[[ MATERIAL PROVIDED open ]]
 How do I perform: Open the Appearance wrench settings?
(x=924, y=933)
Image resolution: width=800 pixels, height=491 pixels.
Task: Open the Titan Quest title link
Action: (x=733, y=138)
[[ MATERIAL PROVIDED closed ]]
**PROBLEM TO WORK ON:** Transcribe the listing above in full, so that every line matches exactly.

**RESULT FOR THIS TASK:**
 How do I perform: Open the Appearance wrench settings?
(x=924, y=933)
Image resolution: width=800 pixels, height=491 pixels.
Task: Open the Titan Quest title link
Action: (x=733, y=138)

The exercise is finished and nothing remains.